- _Instructions for the task_:
Find the line containing "Enable Verbose diagnostics" in the records below. Copy exactly that line and each one after it, ending at the line containing "Given: Click the", and nothing more.

━━ Provided material

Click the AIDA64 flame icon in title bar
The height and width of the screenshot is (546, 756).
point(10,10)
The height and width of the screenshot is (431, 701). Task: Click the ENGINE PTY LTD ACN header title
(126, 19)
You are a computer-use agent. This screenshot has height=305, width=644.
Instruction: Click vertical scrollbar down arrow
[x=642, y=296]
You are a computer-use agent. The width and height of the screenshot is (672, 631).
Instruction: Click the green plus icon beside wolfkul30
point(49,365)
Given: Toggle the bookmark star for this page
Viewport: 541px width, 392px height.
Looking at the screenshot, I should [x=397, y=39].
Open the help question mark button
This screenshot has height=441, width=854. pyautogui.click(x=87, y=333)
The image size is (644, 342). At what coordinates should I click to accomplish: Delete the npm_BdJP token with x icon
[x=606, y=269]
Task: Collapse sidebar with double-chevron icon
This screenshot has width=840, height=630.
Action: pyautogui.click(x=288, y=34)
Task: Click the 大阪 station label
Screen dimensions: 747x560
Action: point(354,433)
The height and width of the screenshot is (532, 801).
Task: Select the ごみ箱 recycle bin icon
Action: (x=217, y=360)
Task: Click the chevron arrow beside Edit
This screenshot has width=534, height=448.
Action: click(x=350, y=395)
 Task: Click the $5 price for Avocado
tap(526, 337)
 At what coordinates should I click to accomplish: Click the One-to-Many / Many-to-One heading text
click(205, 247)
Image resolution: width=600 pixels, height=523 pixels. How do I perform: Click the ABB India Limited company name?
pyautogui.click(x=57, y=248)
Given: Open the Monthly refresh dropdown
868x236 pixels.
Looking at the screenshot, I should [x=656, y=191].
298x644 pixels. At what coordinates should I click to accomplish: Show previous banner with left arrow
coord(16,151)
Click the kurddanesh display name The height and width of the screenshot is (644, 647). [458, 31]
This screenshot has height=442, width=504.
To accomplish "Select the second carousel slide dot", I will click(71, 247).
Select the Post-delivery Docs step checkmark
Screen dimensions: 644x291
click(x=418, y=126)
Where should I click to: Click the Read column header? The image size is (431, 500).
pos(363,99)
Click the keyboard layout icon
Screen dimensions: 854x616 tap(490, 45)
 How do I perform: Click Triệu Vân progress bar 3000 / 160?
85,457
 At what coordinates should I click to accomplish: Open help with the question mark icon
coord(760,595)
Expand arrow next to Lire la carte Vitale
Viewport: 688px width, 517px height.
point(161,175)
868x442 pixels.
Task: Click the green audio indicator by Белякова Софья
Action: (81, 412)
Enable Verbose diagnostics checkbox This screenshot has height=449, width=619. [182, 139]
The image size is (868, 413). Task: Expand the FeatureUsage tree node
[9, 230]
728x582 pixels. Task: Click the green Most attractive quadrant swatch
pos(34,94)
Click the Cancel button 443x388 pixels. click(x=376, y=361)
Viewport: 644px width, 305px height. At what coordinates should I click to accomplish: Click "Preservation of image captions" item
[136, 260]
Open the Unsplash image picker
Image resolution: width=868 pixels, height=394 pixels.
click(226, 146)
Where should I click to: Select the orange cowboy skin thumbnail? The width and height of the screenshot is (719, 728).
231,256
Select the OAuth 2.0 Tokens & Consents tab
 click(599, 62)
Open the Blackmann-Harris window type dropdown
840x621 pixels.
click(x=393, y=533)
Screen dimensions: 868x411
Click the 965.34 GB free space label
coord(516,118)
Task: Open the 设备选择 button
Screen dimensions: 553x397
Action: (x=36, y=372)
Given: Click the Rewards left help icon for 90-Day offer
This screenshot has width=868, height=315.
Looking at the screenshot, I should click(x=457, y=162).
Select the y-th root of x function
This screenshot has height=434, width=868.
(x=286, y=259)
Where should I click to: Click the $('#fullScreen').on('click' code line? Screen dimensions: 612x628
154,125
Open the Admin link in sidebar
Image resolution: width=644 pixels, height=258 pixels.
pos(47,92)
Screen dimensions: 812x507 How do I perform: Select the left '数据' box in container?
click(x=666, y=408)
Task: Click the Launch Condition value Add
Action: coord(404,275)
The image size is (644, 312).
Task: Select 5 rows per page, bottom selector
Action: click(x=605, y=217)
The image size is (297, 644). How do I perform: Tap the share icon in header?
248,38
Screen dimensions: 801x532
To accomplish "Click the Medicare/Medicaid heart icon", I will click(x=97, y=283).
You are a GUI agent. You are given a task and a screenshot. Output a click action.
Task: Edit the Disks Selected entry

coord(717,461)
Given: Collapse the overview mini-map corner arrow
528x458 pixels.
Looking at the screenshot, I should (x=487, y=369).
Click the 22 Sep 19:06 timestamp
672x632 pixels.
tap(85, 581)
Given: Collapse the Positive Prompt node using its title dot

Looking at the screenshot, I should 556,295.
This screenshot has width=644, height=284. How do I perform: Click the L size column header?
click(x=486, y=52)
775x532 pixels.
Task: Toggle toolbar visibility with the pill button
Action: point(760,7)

━━━━

- _Completed task_:
Enable Verbose diagnostics checkbox This screenshot has height=449, width=619. [182, 139]
The image size is (868, 413). Task: Expand the FeatureUsage tree node
[9, 230]
728x582 pixels. Task: Click the green Most attractive quadrant swatch
pos(34,94)
Click the Cancel button 443x388 pixels. click(x=376, y=361)
Viewport: 644px width, 305px height. At what coordinates should I click to accomplish: Click "Preservation of image captions" item
[136, 260]
Open the Unsplash image picker
Image resolution: width=868 pixels, height=394 pixels.
click(226, 146)
Where should I click to: Select the orange cowboy skin thumbnail? The width and height of the screenshot is (719, 728).
231,256
Select the OAuth 2.0 Tokens & Consents tab
 click(599, 62)
Open the Blackmann-Harris window type dropdown
840x621 pixels.
click(x=393, y=533)
Screen dimensions: 868x411
Click the 965.34 GB free space label
coord(516,118)
Task: Open the 设备选择 button
Screen dimensions: 553x397
Action: (x=36, y=372)
Given: Click the Rewards left help icon for 90-Day offer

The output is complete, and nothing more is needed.